Ministers highlighted the first anniversary of the signing of the
Founding Act on Mutual Relations, Cooperation and Security between NATO and the Russian
Federation, in Paris on 27 May 1997. They reviewed progress since their last meeting and
examined future priorities of the PJC Work Programme for 1998. They underscored the
qualitatively new relationship initiated by the Founding Act and welcomed the progress
made in practical cooperation so far. Ministers emphasized that NATO and Russia will
continue working together to contribute to common and comprehensive security in the
Euro-Atlantic area based on allegiance to shared values, commitments and norms of
behaviour in the interests of all states. They reiterated their commitment to a strong,
stable, enduring and equal partnership between NATO and Russia on the basis of common
interest, reciprocity and transparency. They confirmed the attachment of their countries
to the principles embodied in the Founding Act.
Ministers reviewed the situation in and around Bosnia and Herzegovina.
They called on all Parties to the Peace Agreement to increase their efforts to implement
the Agreement in full, and thus to create the conditions for a peaceful, stable and
prosperous future. They emphasized the value of NATO-Russia military cooperation in SFOR
on the ground as well as the regular consultations held in the PJC framework in this
respect. They agreed to continue NATO-Russia cooperation in SFOR following the end of its
current mandate in June.
Ministers expressed their concern about the situation in Kosovo. They
condemned the increase in violence in the area, and called for an open and unconditional
dialogue between authorities in Belgrade and the Kosovar Albanian leadership. Ministers
expressed their support for the efforts of the international community to facilitate this
process, including those of the Contact Group and the OSCE. They stressed the importance
of NATO-Russia consultations on ways to stabilize the situation in the area, and highly
valued the special meeting of the Permanent Joint Council held on 27 May 1998 to that
Ministers noted the establishment by NATO and Russia of the
institutional framework envisioned in the Founding Act, as a strong foundation for further
cooperation, and highlighted the practical achievements reached so far. Ministers stressed
the importance of the PJC as a mechanism to enhance dialogue and cooperation in the field
of security between NATO and Russia, as well as a mechanism of interaction which
contributes to building a safe, peaceful and undivided Europe.
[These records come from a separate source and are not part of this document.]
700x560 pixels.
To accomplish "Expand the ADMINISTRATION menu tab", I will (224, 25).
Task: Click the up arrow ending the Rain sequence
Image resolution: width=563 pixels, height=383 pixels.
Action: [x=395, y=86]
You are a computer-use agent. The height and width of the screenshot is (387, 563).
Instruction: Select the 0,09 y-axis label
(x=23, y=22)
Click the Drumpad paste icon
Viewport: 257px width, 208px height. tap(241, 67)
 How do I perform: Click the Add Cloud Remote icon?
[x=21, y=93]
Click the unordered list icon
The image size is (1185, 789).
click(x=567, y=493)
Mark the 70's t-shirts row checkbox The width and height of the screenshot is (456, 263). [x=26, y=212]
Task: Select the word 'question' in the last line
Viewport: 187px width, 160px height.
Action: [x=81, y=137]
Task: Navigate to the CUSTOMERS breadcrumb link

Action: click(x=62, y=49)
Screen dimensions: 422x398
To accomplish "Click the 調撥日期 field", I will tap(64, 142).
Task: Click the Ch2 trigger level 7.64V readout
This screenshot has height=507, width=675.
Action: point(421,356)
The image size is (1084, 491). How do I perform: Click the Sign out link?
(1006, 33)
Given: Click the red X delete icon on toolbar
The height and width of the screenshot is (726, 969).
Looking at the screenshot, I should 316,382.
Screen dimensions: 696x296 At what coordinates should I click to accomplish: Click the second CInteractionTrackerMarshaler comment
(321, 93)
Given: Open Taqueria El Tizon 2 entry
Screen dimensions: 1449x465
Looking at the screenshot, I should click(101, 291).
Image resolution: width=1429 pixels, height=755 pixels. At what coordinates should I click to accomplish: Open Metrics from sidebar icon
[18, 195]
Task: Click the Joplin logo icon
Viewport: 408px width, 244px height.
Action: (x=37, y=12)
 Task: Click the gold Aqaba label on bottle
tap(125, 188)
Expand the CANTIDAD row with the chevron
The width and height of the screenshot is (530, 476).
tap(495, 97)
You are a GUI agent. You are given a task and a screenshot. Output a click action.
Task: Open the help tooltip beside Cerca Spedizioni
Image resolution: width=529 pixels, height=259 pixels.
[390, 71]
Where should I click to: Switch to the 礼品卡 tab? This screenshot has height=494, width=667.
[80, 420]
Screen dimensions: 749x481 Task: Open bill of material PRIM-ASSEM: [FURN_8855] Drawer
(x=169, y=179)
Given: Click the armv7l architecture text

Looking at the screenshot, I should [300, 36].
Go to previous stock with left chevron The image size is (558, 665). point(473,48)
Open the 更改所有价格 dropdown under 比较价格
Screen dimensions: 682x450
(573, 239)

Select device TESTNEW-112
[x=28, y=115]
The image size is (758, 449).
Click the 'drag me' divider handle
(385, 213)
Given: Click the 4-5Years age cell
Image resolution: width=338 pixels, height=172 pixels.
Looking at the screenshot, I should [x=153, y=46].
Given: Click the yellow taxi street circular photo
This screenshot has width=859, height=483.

They welcomed the
establishment of Russia's Mission to NATO and the appointment of the Senior Russian
Military Representative in its framework. They agreed that frank and business-like
discussions at the meetings of Foreign and Defence Ministers and Chiefs of Staff as well
as at the monthly meetings at the level of Ambassadors and military representatives have
given new momentum to NATO-Russia cooperation and consultations.
In reviewing the implementation of the 1998 PJC Work Programme,
Ministers noted, among others, the consultations held on peacekeeping, on
non-proliferation issues, on terrorism, on nuclear affairs and infrastructure development
programmes. Ministers of NATO and Russia underlined the necessity to pursue and deepen
these discussions on issues of fundamental importance for the security of the
Euro-Atlantic region. Ministers welcomed the opening of the NATO Documentation Centre for
European Security Issues in Moscow, in February 1998. Ministers also supported further
cooperation regarding the retraining of retired military servicemen. They noted that
projected follow-up activities for 1998 include seminars and workshops on peacekeeping,
retraining of retired military officers, and terrorism.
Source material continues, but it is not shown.